In our case, we'll set a couple of secrets to store our aws authentication keys.
Once we have our environment variables defined, we can run below commands which are going to create our secrets:
echo $AWS_SERVICE_ACCESS_KEY | gcloud secrets create data-transfer-aws-access-key --data-file=-
echo $AWS_SERVICE_SECRET | gcloud secrets create data-transfer-aws-secret-key --data-file=-
Now, we'll use our Pub/Sub
topic
and secret to create the cloud-function
with the below command:
gcloud functions deploy dataTransferS3GcsFunction \
--runtime=python39 \
--source=gcp_functions \
--entry-point=data_transfer_handler \
--trigger-topic=data-transfer-topic \
--set-secrets=AWS_SERVICE_ACCESS_KEY=data-transfer-aws-access-key:latest,AWS_SERVICE_SECRET=data-transfer-aws-secret-key:latest \
--update-env-vars S3_BUCKET=$S3_BUCKET,GCS_BUCKET=$GCS_BUCKET,GCP_PROJECT_NAME=$GCP_PROJECT_NAME,AWS_REGION=$AWS_REGION
Note: Since we're going to user secrets
on our cloud-function
, we need to grant access this access to the service-account
that will trigger our function.
Go to: https://console.cloud.google.com/iam-admin/iam, look for your service account and add this permission: Secret Manager Secret Accessor
Let's create the final component for our solution. To create the cloud scheduler
, let's run below command:
gcloud scheduler jobs create pubsub dataTransferCronTrigger --location=us-east1 \
--schedule "*/10 * * * *" \
--topic data-transfer-topic \
--attributes DATA_PREFIX=sample_data \
--time-zone UTC
Notes:
- This example defines a scheduled job to be executed every 10 min, you can customize it. If you're not familiar with cron's, you can use: https://crontab.guru/
- Take in mind that not all locations are available for cloud functions. Take a look into: https://cloud.google.com/functions/docs/locations.

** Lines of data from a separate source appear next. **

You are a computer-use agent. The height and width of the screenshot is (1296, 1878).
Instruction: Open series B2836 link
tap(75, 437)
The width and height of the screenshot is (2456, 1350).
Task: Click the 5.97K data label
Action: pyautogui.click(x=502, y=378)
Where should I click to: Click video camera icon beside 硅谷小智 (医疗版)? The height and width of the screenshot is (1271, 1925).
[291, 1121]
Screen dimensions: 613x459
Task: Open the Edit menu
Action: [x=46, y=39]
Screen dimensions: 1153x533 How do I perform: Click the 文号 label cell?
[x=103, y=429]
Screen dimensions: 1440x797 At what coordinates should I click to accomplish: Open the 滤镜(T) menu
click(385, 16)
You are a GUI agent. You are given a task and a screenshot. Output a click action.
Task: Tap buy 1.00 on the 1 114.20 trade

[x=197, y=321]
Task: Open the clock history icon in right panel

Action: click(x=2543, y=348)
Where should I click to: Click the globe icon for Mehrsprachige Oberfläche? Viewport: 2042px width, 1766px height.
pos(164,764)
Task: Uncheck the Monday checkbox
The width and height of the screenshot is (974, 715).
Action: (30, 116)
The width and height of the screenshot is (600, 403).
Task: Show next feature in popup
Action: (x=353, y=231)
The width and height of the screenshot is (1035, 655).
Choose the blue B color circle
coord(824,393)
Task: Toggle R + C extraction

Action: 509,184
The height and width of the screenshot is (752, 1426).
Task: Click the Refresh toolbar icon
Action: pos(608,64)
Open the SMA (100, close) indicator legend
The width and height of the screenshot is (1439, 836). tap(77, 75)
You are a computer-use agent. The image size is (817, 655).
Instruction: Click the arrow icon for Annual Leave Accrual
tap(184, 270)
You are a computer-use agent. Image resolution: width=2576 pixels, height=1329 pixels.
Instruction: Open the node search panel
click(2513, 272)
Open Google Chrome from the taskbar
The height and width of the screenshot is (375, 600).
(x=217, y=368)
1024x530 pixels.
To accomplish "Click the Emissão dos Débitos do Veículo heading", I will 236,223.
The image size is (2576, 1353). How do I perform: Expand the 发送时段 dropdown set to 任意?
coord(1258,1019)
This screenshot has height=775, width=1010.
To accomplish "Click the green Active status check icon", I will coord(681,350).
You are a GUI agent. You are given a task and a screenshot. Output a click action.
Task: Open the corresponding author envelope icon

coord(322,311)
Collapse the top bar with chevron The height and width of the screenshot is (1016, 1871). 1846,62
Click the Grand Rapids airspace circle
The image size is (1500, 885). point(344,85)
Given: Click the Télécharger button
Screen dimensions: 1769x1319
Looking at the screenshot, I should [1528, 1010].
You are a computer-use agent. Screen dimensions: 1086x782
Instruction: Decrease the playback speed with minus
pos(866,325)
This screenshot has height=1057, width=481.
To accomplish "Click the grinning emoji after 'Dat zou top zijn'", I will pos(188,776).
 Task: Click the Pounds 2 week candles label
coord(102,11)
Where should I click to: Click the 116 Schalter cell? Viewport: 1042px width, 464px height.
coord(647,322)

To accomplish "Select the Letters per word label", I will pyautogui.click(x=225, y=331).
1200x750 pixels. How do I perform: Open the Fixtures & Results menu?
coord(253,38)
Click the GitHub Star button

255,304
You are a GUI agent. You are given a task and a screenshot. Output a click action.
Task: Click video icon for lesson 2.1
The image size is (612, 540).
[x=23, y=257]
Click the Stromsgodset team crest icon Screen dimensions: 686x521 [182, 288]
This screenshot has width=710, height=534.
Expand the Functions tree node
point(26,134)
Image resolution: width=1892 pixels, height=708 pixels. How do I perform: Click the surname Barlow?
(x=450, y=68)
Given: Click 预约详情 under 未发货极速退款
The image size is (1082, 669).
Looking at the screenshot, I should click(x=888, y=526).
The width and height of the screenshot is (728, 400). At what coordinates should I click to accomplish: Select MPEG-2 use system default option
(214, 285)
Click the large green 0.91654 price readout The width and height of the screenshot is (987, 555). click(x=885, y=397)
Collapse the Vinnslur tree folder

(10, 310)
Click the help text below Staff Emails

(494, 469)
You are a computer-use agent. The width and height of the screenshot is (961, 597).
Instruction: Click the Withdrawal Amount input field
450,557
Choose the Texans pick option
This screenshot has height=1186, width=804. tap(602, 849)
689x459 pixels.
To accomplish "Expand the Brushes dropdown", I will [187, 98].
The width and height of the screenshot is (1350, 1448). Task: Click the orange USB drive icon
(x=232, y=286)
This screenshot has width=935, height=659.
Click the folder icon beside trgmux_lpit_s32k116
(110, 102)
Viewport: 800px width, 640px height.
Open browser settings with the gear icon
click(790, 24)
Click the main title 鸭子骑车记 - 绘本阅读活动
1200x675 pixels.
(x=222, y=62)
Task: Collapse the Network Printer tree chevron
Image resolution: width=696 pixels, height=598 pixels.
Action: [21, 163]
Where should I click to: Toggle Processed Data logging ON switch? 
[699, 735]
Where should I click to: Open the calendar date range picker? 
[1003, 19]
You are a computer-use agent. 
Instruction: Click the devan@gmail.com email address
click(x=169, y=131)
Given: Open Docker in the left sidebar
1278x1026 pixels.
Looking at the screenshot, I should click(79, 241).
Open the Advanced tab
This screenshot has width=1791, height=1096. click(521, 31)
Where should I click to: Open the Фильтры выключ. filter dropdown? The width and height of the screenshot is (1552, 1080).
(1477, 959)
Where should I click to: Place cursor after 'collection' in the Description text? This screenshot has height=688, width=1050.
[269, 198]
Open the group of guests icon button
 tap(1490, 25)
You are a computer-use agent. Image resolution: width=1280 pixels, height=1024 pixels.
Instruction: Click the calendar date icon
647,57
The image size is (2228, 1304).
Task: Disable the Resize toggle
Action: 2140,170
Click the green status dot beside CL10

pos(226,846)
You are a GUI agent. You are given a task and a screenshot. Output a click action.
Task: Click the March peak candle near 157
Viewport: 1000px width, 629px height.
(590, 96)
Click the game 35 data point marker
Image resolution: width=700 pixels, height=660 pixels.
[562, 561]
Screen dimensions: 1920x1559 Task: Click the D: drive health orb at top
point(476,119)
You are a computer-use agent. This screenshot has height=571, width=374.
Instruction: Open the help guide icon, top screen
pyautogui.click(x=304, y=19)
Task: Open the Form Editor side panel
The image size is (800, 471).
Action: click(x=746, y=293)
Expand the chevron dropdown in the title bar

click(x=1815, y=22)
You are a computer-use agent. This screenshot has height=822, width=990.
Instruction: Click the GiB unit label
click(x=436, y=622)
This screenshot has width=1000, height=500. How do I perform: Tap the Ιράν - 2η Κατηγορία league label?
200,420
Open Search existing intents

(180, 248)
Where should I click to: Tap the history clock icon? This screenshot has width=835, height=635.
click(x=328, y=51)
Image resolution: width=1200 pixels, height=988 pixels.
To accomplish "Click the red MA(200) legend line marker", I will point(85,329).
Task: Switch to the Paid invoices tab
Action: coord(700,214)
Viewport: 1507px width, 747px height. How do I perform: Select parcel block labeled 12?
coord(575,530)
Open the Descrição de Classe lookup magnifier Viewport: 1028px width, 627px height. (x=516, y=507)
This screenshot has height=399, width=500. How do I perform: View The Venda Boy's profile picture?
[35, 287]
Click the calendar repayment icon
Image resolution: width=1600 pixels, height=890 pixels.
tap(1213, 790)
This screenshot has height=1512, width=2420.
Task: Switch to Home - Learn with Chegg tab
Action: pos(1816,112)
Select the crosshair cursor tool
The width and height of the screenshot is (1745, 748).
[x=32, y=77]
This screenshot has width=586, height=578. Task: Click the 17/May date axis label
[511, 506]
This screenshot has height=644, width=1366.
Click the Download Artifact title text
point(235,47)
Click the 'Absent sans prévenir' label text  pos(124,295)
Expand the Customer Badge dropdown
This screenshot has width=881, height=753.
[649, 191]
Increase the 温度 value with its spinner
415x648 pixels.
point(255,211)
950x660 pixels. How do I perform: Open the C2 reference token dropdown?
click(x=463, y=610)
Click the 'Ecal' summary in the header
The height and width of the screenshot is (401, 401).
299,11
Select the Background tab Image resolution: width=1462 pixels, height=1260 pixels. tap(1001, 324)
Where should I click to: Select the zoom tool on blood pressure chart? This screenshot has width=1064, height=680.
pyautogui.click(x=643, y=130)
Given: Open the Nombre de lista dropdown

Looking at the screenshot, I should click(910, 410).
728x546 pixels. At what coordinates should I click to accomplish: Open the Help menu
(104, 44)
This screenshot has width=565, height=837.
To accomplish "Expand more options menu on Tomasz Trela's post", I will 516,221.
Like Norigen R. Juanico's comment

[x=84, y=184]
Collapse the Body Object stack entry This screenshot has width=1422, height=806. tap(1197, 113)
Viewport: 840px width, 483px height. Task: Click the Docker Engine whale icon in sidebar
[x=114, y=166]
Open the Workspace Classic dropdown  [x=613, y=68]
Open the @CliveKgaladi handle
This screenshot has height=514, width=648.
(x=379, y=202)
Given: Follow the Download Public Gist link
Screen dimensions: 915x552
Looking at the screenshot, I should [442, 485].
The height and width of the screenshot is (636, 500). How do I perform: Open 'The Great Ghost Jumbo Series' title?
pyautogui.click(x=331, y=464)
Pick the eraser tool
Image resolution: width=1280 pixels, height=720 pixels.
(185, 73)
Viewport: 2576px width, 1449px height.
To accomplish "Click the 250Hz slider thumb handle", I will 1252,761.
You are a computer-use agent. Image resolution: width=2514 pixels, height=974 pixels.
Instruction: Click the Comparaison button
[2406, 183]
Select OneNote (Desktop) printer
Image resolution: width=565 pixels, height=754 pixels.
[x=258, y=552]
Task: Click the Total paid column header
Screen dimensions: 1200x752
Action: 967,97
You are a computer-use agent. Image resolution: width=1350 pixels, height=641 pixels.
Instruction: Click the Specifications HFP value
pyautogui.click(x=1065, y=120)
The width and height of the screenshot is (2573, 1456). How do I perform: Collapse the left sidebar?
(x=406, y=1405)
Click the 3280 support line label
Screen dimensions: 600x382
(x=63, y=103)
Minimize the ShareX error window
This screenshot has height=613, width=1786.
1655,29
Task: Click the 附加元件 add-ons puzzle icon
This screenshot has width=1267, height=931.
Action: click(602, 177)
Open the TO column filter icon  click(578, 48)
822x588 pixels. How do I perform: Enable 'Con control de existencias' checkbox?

At this point, our cloud scheduler should send a message to the Pub/Sub
topic
and since the cloud-function
is subscribed to it, it will be triggered, reading
the attribute which specify the prefix (subfolder inside the bucket) and date-folder, for the poc we set it as None
which means it will
calculate it based on the execution date. It's important that the input data have the current input date, otherwise it wont transfer anything.